Vaccins contre le Covid-19 : face à la grogne, le gouvernement veut "veiller à ce qu'il n'y ait pas de médecins en panne de doses"
Le ministre de la Santé Olivier Véran et le Premier ministre Jean Castex, le 10 mars 2021.

publié le mercredi 10 mars 2021 à 21h20

A l'issue d'une réunion avec le Premier ministre et le ministre de la Santé, le président de la Fédération des médecins de France a indiqué n'être "pas convaincu" par l'argumentaire du gouvernement. 
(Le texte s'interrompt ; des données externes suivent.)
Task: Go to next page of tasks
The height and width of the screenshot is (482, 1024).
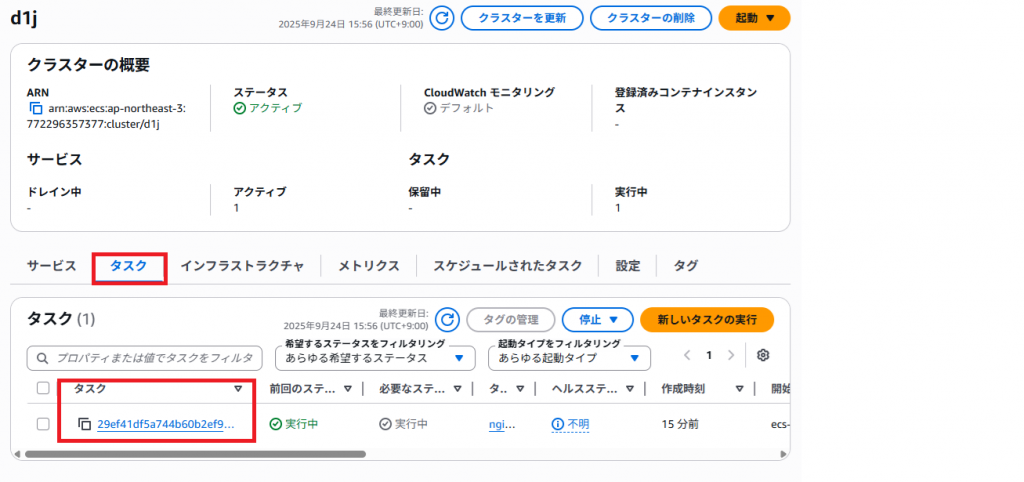Action: pos(732,356)
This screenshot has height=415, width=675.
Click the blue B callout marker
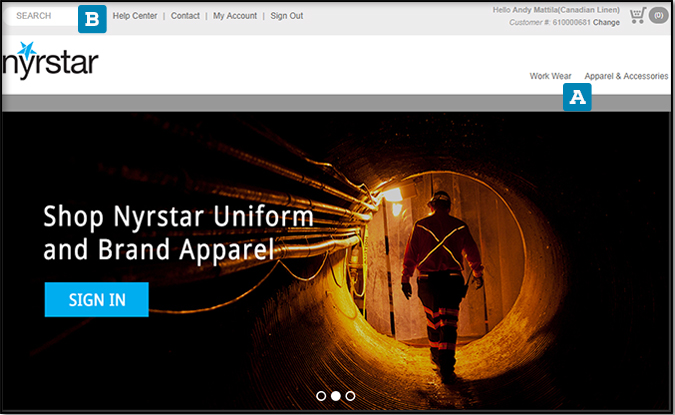[93, 18]
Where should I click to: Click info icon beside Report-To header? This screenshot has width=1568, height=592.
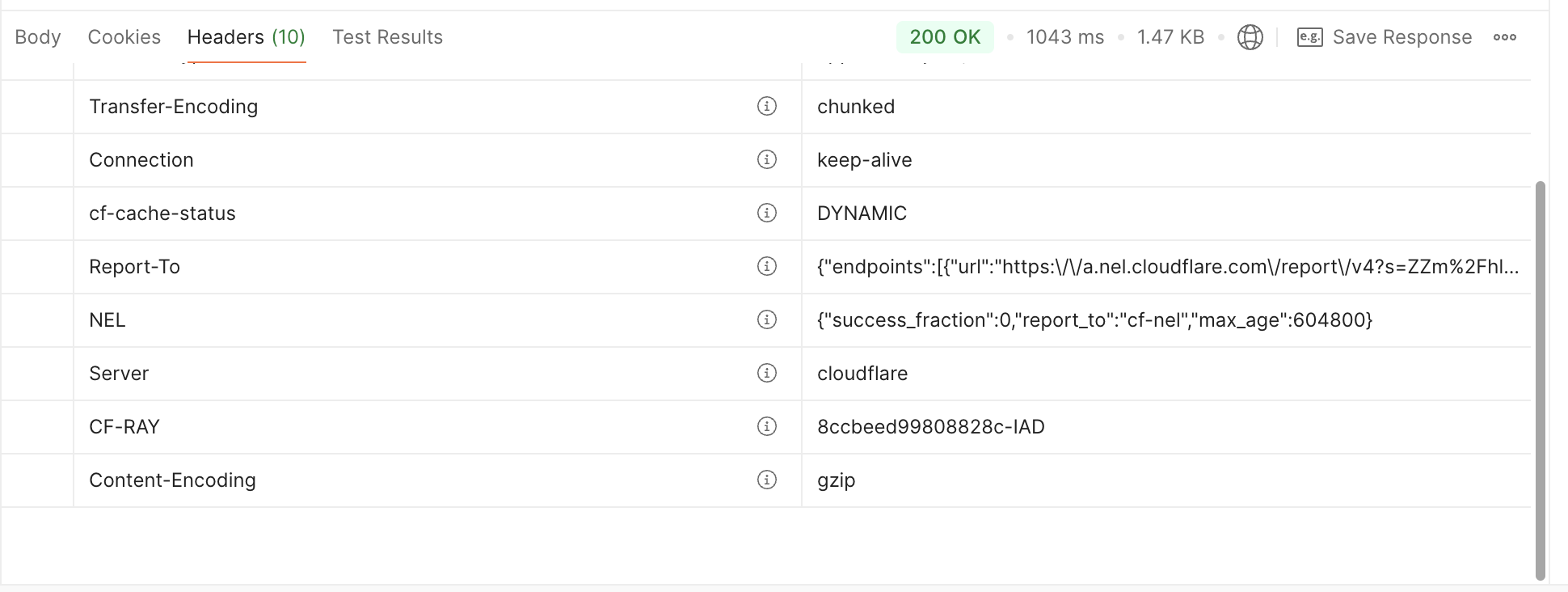point(766,266)
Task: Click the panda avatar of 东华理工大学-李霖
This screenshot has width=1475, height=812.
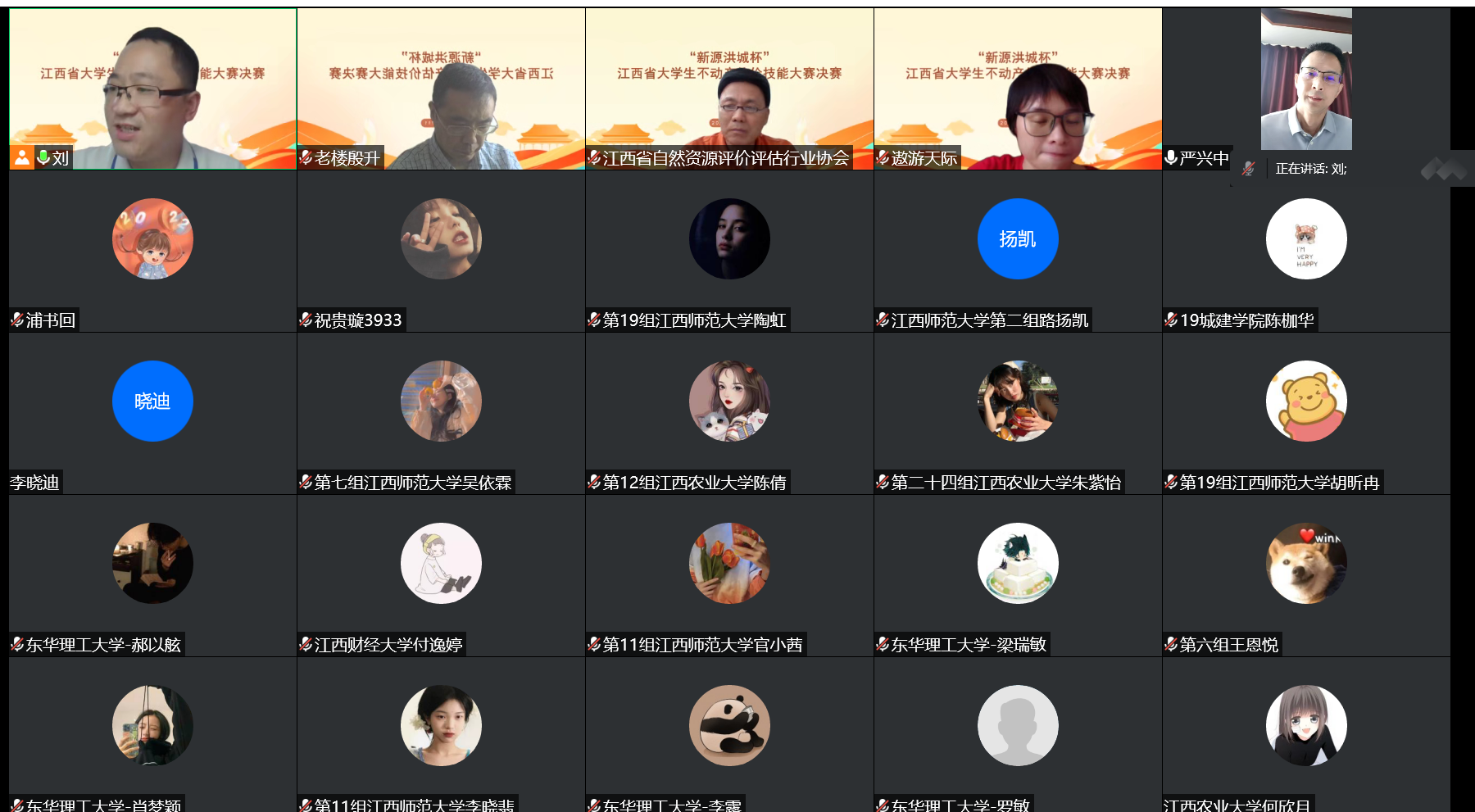Action: 729,725
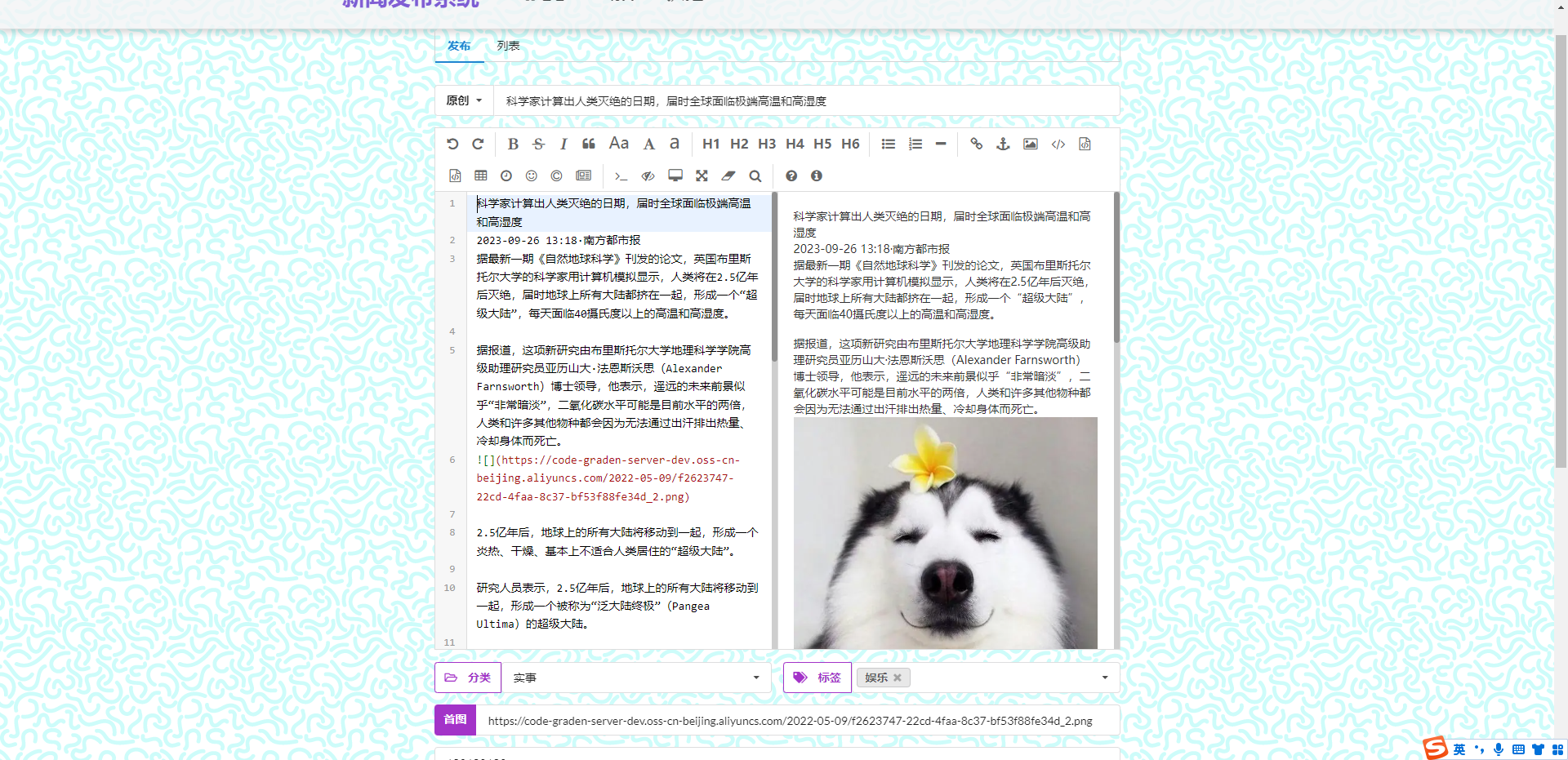This screenshot has width=1568, height=760.
Task: Click the husky dog image in preview
Action: 945,533
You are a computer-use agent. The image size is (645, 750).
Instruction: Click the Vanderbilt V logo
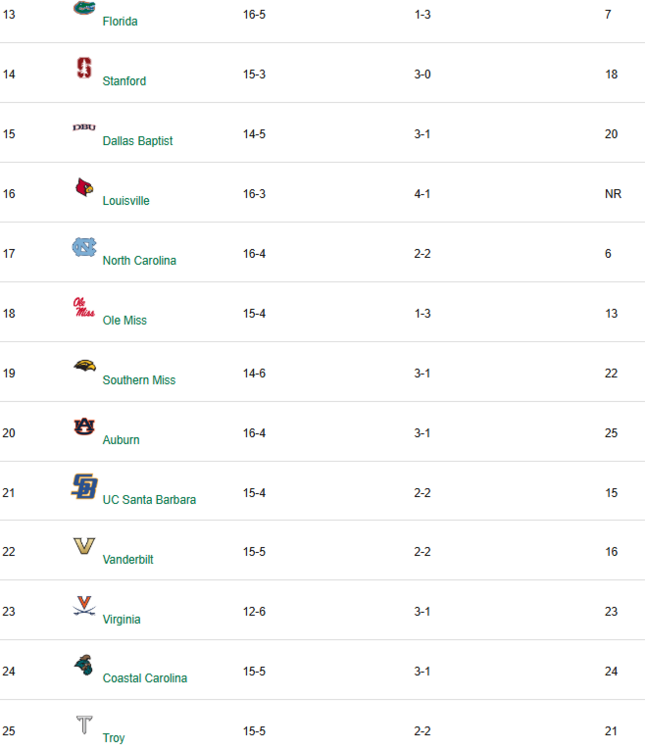pyautogui.click(x=84, y=546)
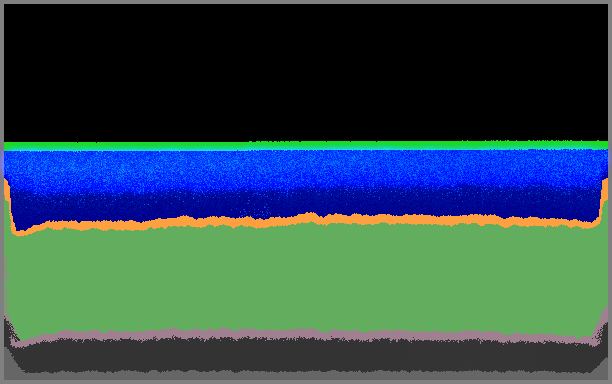The image size is (612, 384).
Task: Click the gray border along the top edge
Action: pos(306,2)
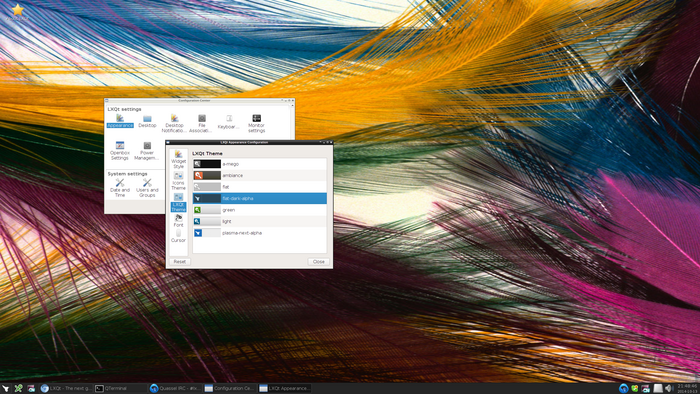Pick the green theme
Image resolution: width=700 pixels, height=394 pixels.
point(260,210)
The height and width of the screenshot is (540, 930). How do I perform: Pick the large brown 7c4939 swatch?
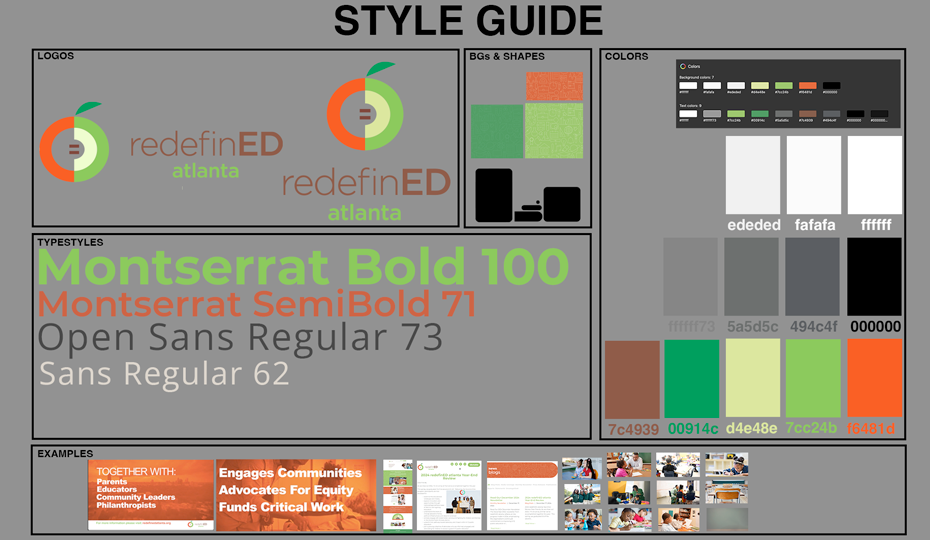[633, 379]
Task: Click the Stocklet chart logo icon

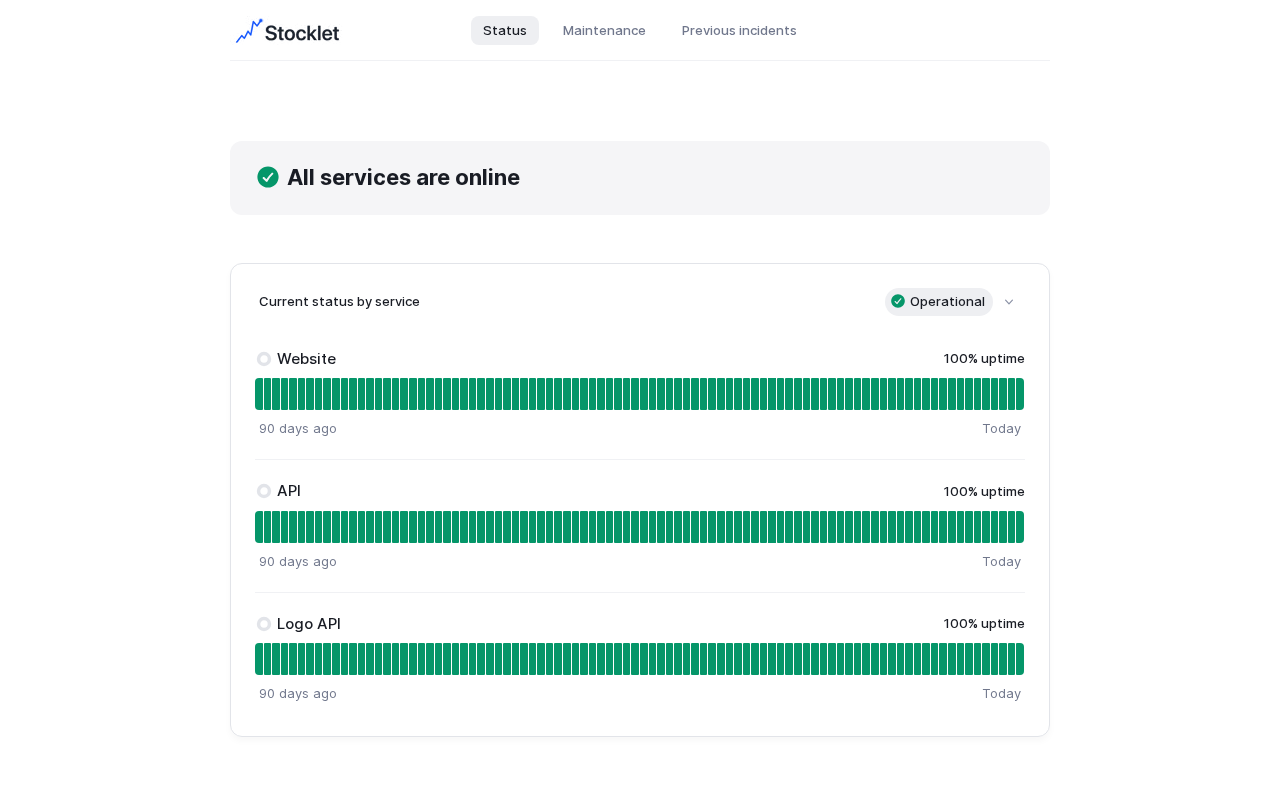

Face à la grogne des médecins libéraux qui déplorent le "décalage" entre les chiffres du gouvernement et ce qu'ils constatent sur le terrain en matière de disponibilité des vaccins contre le Covid-19, l'exécutif a pris plusieurs engagements mercredi 10 mars, à l'issue d'une réunion en visio-conférence réunissant le Premier ministre Jean Castex, le ministre de la Santé Olivier Véran et six syndicats de médecins. 



"C'est un impératif collectif de repartir sur des bases saines, clarifiées et apaisées", a plaidé, selon son entourage, le Premier ministre. Dans cette optique, le ministre de la Santé devrait envoyer jeudi un courrier aux médecins, en s'engageant notamment à "donner de la visibilité sur les livraisons" des doses de vaccins, à "permettre aux médecins qui ont écoulé toutes leurs doses de pouvoir recommander" ou encore à "veiller à ce qu'il n'y ait pas de médecins en panne de doses alors qu'il y a des créneaux disponibles", selon une source gouvernementale. 

La pomme de discorde concerne la disponibilité des doses de vaccin AstraZeneca : les médecins attestent de problèmes d'approvisionnement, quand le gouvernement affirme qu'il y a abondance. Ainsi, Olivier Véran a relevé qu'à date 470.000 doses de vaccins avaient été commandées par les médecins sans être utilisées. Le Premier ministre a rappelé de son côté que "1,1 million de doses" supplémentaires "seraient disponibles à la fin de la semaine" pour les médecins, selon son entourage.

Mais "il y a un décalage énorme entre les chiffres qu'on nous donne et ce que nous vivons sur le terrain", a rétorqué auprès de l'AFP Jean-Paul Ortiz, président de la Confédération des syndicats médicaux français (CSMF), le principal syndicat de médecins libéraux. "Le gouvernement nous dit qu'il y a des vaccins en stock, mais les médecins ne les voient pas dans les pharmacies", a ajouté Philippe Vermesch, président du Syndicat des médecins libéraux (SML). "Il faut faciliter l'accès aux doses, pour qu'on puisse retirer un ou deux flacons de plus, même si on ne les a pas commandés", a-t-il encore plaidé auprès de l'AFP à l'issue de la réunion. Le président de la Fédération des médecins de France (FMF) Jean-Paul Hamon a affirmé de son côté n'être "pas convaincu" par l'argumentaire du gouvernement.